Título: Briga de gigantes nos calçados
Autor: Rodrigues, Lino; Gomes, Wagner
Fonte: O Globo, 16/10/2010, Economia, p. 27

Marcas esportivas globais pedem fim de taxa a importados chineses e incentivo para produção local

As barreiras comerciais impostas para frear a importação maciça de calçados chineses provocaram um racha entre os produtores no Brasil. Nove grandes fabricantes mundiais de material esportivo anunciaram ontem a criação do Movimento Para Livre Escolha (Move), para pedir o fim da tarifa extra, hoje de US$13,85 por par, que vigora desde setembro do ano passado e vale para qualquer tipo de calçado. A iniciativa - que junta Adidas, Nike, Puma, Reebok, Alpargatas, Asics, Cambuci, New Balance e Skechers - se contrapõe à posição da Abicalçados, associação que reúne sete mil fabricantes brasileiros. Foi da associação a proposta para que o governo fixasse limites a importações da China.

Como apenas Alpargatas e Cambuci (dona da marca Penalti) têm produção própria no país (as outras têm parte da fabricação terceirizada), o Move quer que o governo federal desenvolva uma política industrial para os chamados calçados de alta performance - usados, por exemplo, na prática de esportes. Como contrapartida, prometem investir na produção no Brasil.

- Queremos contribuir para a modernização da indústria de calçados esportivos no Brasil e para que o país tenha um parque industrial sustentável e com capacidade de exportar produtos de alta tecnologia - disse o secretário-executivo do Move, Gumercindo Moraes Neto, que já passou por Alpargatas e Azaleia.

"Made in" China, mas comprado do Vietnã

No início do mês, Moraes Neto teve uma primeira conversa com representantes da Casa Civil e do Ministério de Desenvolvimento.

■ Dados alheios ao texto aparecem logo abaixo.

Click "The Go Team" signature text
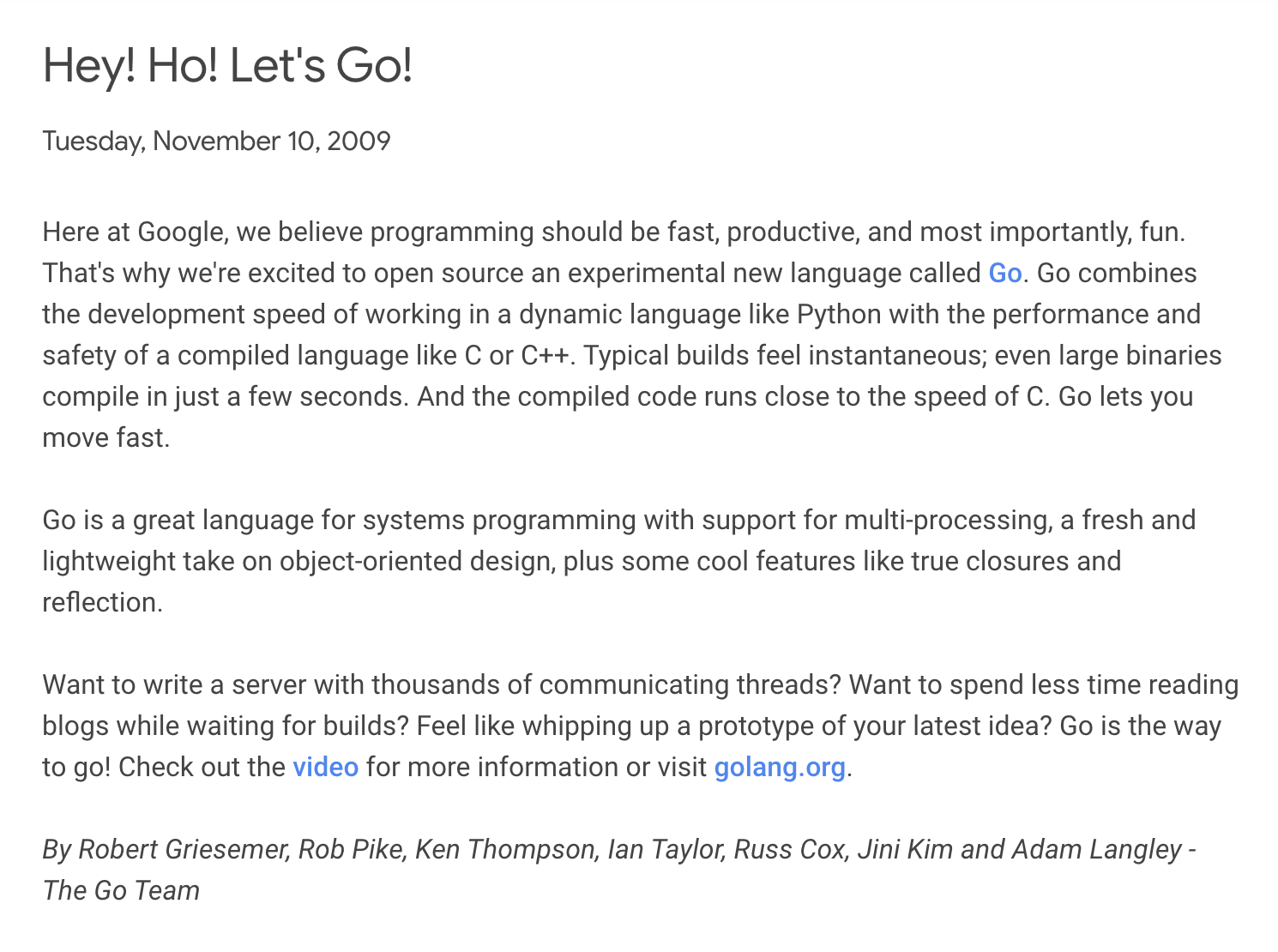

A proposta colocada na mesa é que o governo repita o que foi feito com a indústria automobilística, com a adoção de incentivos fiscais e crédito facilitado. Em outro movimento, as empresas encomendaram à consultoria Deloitte um estudo sobre o setor, com previsão de investimento e geração de emprego com as novas fábricas, para ser entregue ao governo. Pelos dados de Moraes Neto, somente as nove empresas ligadas ao Move movimentaram R$4,2 bilhões em 2009 e pagaram R$800 milhões em impostos.

Para o presidente da Abicalçados, Milton Cardoso, toda essa movimentação do Move não passa de uma estratégia para desviar a atenção do governo em relação a investigações sobre a prática ilegal de usar terceiros países para burlar a barreira a produtos da China. Por essa estratégia de triangulação, as empresas declarariam trazer o produto chinês de países como Indonésia, Vietnã e Malásia.

- O assunto (a adoção de barreiras) está liquidado desde o ano passado. Essas marcas estão tentando confundir o governo sobre a prática de fraude fiscal - disse Cardoso, que também preside a Vulcabras.

Maior fabricante de calçados do país, a Vulcabras emprega 50 mil trabalhadores e tem como carro-chefe a marca Olympikus. Por essa razão, Cardoso diz considerar "natural" as acusações de que foi o maior beneficiado pela lei antidumping.

Cardoso contesta os argumentos do Move e afirma que é evidente a prática de triangulação. Ele acusa os exportadores da China de utilizarem três mecanismos para fraudar o sistema antidumping do Brasil: a falsificação de documentos de origem; a montagem de calçados em terceiros países a partir de componentes produzidos na China, sem a observação de conteúdo mínimo nacional; e a importação direta de calçados desmontados para serem finalizados no Brasil.

- Quando o governo implantou a alíquota, houve inúmeros pedidos de revisão, mas todos negados pelo Judiciário. O governo passou a investigar o setor por conta da triangulação, que, com medo, lançou agora esse movimento - afirmou Cardoso.

Moraes Neto, do Move, nega que as empresas estejam burlando a taxação utilizando a triangulação. Segundo ele, as empresas já pagam uma tarifa de 35% para trazer os produtos para o Brasil e a triangulação ainda não foi regulamentada no país. O Move está pedindo ao governo que investigue melhor os casos de irregularidade e utilize critérios técnicos para acusar as empresas.

- Queremos clareza nos processos de investigação e o direito de as empresas se defenderem - afirmou o executivo do Move.

Para o professor de economia internacional da Fundação Getulio Vargas (FGV), Ernesto Lozardo, a criação de barreiras foi a a única forma de o governo brasileiro manter a sobrevida da indústria calçadista nacional. Ele ressalta, no entanto, que medidas protecionistas desse tipo prejudicam o consumidor, que acaba pagando mais pelo produto importado. Ainda segundo Lozardo, o governo deveria criar uma política própria para o setor, com mais financiamento para a modernização constante do parque industrial.

- O Brasil ainda não está preparado para competir nesse setor.